The important thing is that they haven’t taken you to a horrible, disgusting, filthy place, full of pestilence, famine and disease. It’s just a different place.

So you must go out and buy new guide books. And you must learn a whole new language. And you will meet a whole new group of people you would never have met.

It’s just a different place. It’s slower-paced than Italy, less flashy than Italy. But after you’ve been there for a while and you catch your breath, you look around…. and you begin to notice that Holland has windmills….and Holland has tulips. Holland even has Rembrandts.

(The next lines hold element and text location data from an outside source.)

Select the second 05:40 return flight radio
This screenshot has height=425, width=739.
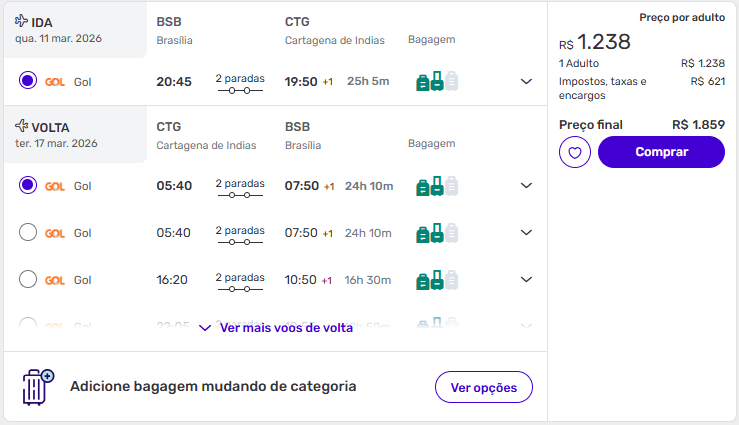28,233
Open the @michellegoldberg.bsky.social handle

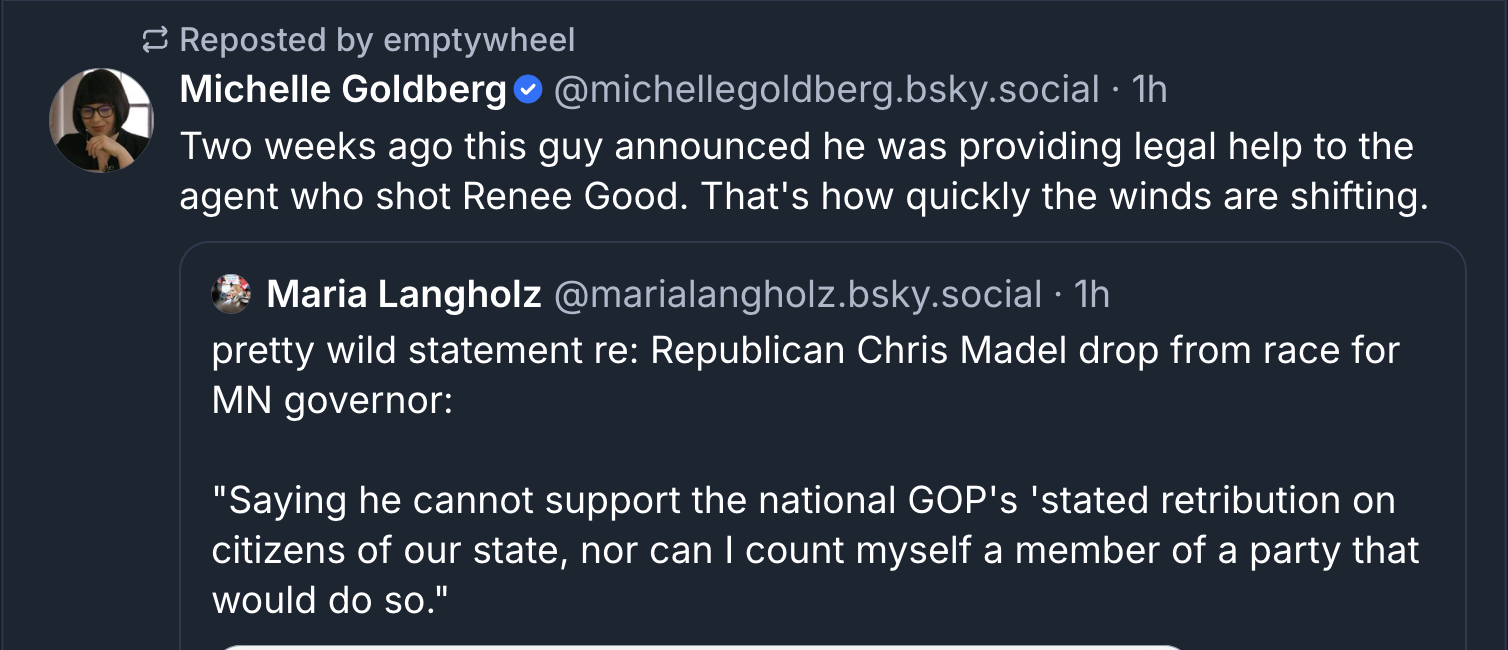[826, 90]
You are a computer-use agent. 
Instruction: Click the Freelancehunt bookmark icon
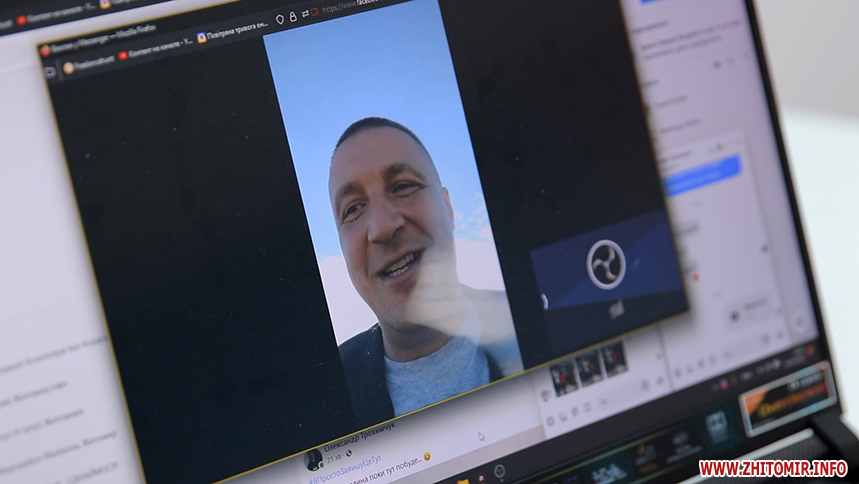[x=69, y=68]
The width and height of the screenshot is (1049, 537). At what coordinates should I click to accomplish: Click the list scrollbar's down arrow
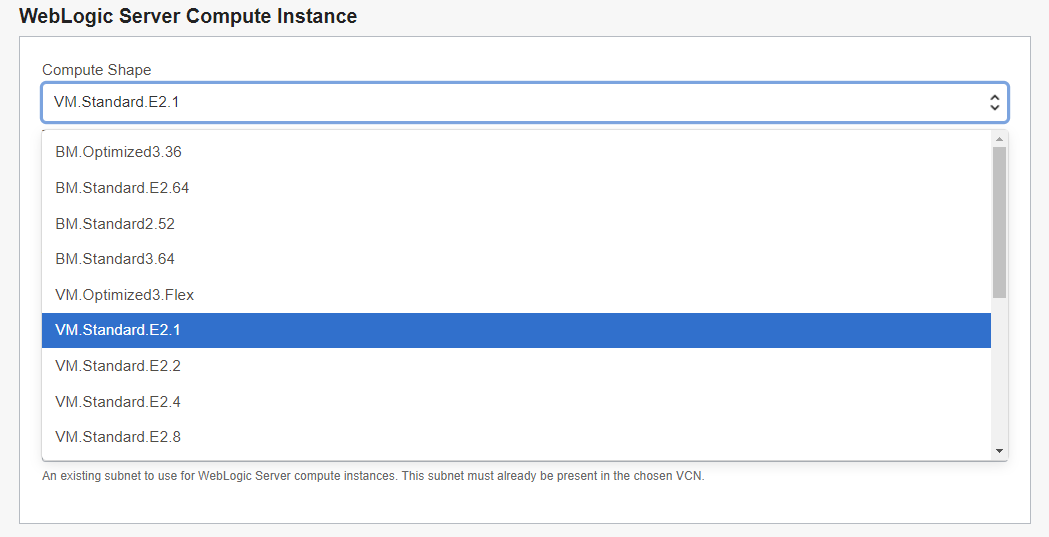point(999,451)
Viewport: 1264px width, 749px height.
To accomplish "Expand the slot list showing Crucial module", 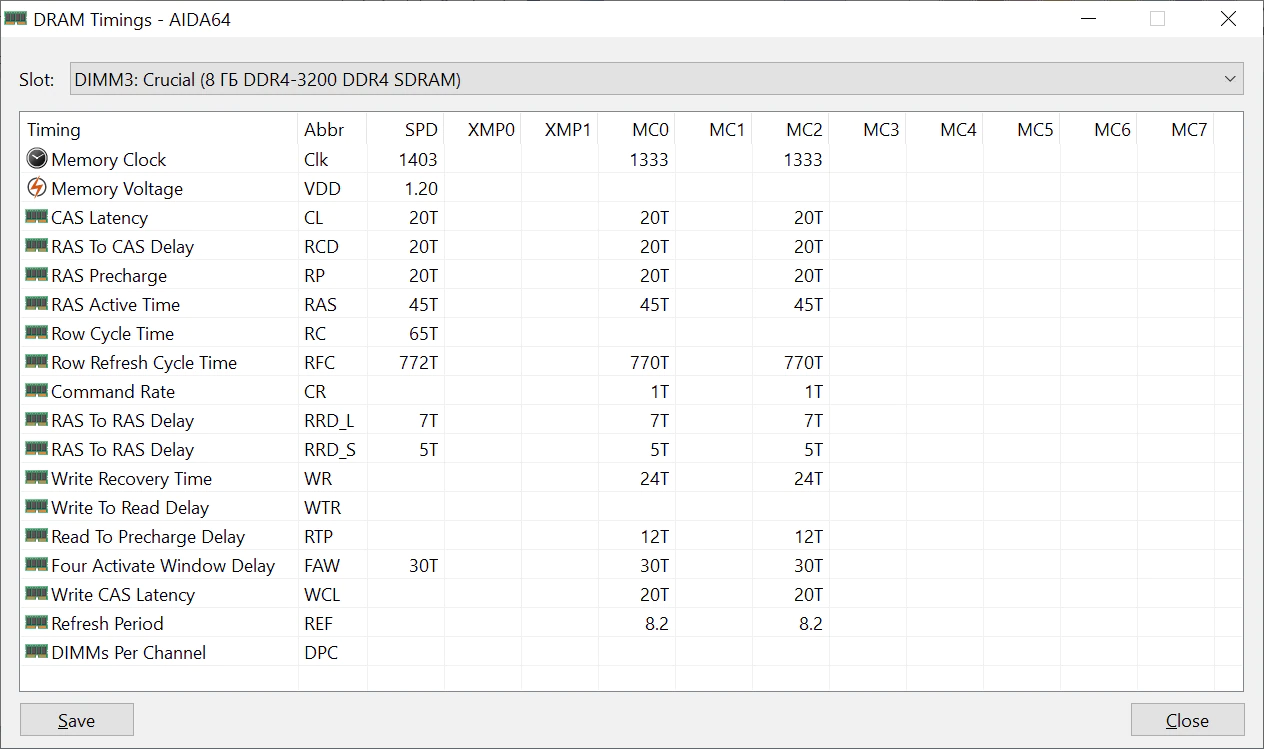I will pos(1231,79).
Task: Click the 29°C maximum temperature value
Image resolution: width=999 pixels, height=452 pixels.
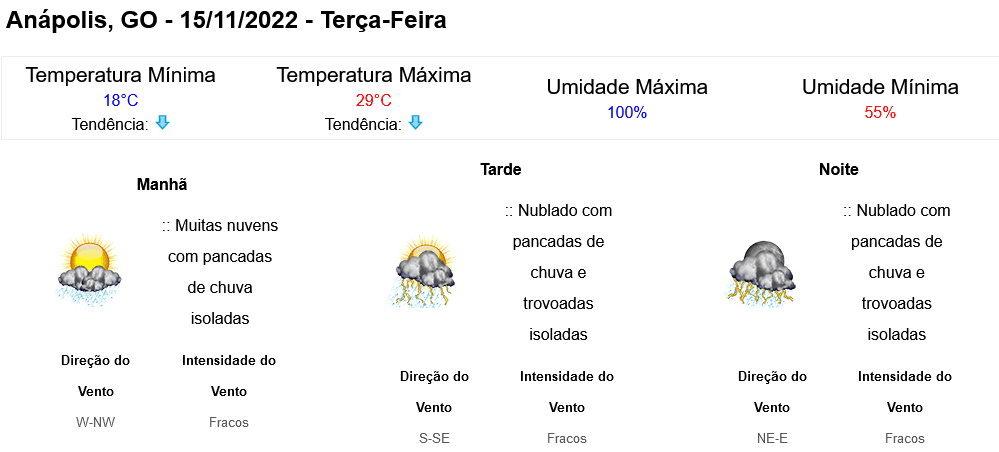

But everyone you know is busy coming and going from Italy… and they’re all bragging about what a wonderful time they had there. And for the rest of your life, you will say “Yes, that’s where I was supposed to go. That’s what I had planned.”

And the pain of that will never, ever, ever, ever go away… because the loss of that dream is a very very significant loss.

But… if you spend your life mourning the fact that you didn’t get to Italy, you may never be free to enjoy the very special, the very lovely things … about Holland.

Hope this encourages you today!

See you tomorrow,

Love, Michelle xoxo

*Today’s post was inspired by Steven Furtick’s teaching ‘the Expectation Gap’

NaBloPoMo November 2013

4 thoughts on “Expectations?

  1. . Better expressed than I could have. I admit that “expectations” of myself and others will always be a challenge. At my age, I should have it all figured out. ( oh no, I did it again).
    Thank you.

    Like

  2. Fantastic stuff! Recalling the time a preacher spoke on the passage re Martha and Mary. He told how in her culture, Mary had forgotten her place. But that’s what Jesus does! when we accept Jesus as Lord and saviour, we forget ourselves and want to learn from Him and to spend time with Him, often at the annoyance of others….but it’s their problem! Just as at our ‘life group’ this evening, we were reminded that we are not responsible for others happiness.
    Keep it up, inspire us to go deeper and maybe….. even do something similar!!!